Roti is consumed widely in South Asia. It is the main part of our meals. Roti, naan, chapati, paratha and kulcha all fall under the same category. We consume roti like the west consumes bread. A traditional meal is incomplete without roti.
When I was 18, my mother used to say, "Learn to make a perfect roti. What are you going to do in susral(in-laws)." Ten years later, I still have to master the art of making the perfect round roti. Don't get me wrong. It is not like I don't make roti. I have been making roti since the last ten years but all of my efforts are in vain. The roti ends up looking like different maps of the world.
A perfect roti should be soft, thin, round and puffed up. Somehow, my roti either gets burnt or remains partially uncooked. I love to cook for my family. I'm not bragging or anything. Everyone in the family simply loves my food. I am always getting requests for haleem, qorma, biryani, piloa etc. For someone who cooks a lot, not being able to make a perfect roti hurts.

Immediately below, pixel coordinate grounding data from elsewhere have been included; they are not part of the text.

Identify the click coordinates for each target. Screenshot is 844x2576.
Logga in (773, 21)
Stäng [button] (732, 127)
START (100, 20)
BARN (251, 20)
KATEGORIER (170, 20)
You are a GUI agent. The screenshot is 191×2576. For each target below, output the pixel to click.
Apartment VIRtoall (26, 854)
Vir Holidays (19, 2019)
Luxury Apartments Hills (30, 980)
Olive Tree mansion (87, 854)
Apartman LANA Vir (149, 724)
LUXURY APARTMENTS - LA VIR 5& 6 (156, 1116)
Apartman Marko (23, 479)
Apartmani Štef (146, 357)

My mother taught me to make bal-wala paratha with layers. However, my in-laws eat square parathas, which I learnt to make after I got married. I don't know why mothers bother to teach us so many ways to cook different things. Believe me, everything in susral will be done in exactly the opposite way. My mother would pull tawa to place roti directly above the fire to puff it up. In susral, the rule is to press a cloth on roti to puff it up. My point has been made.
The kids always find different ways to increase my workload. They want to eat chini(sugar) wala paratha, aloo(potato) wala paratha and moli(radish) wala paratha. Then there comes the different sizes.
"I want to eat a paratha shaped like a moon"
"I want a star paratha"
"It should be rectangle or flower"
They go nuts for different shaped parathas. I can not even make a normal round roti, how am I supposed to make different shaped parathas. I don’t know how they manage to get these things into their heads. It's probably from watching too many cartoons. I never caused this much trouble for my mother! At least I don't remember doing much.
A few days ago, I asked my husband to buy a roti maker. I can't make roti for breakfast, lunch and dinner. We even bought one. I was delighted that now, I would not have to engage in the troublesome task of making roti. I placed a ball of dough in the roti maker and waited for the magical roti maker to do its work. The result was quite unexpected. The roti was thick, raw and not at all puffed up. So much for the magical roti maker. I really want to sue the company and demand my money back.
"We are not eating these!" my husband told me, "Go! And make your Australian map roti, those are better than these."
So, I had to march straight to the kitchen again for another batch of roti.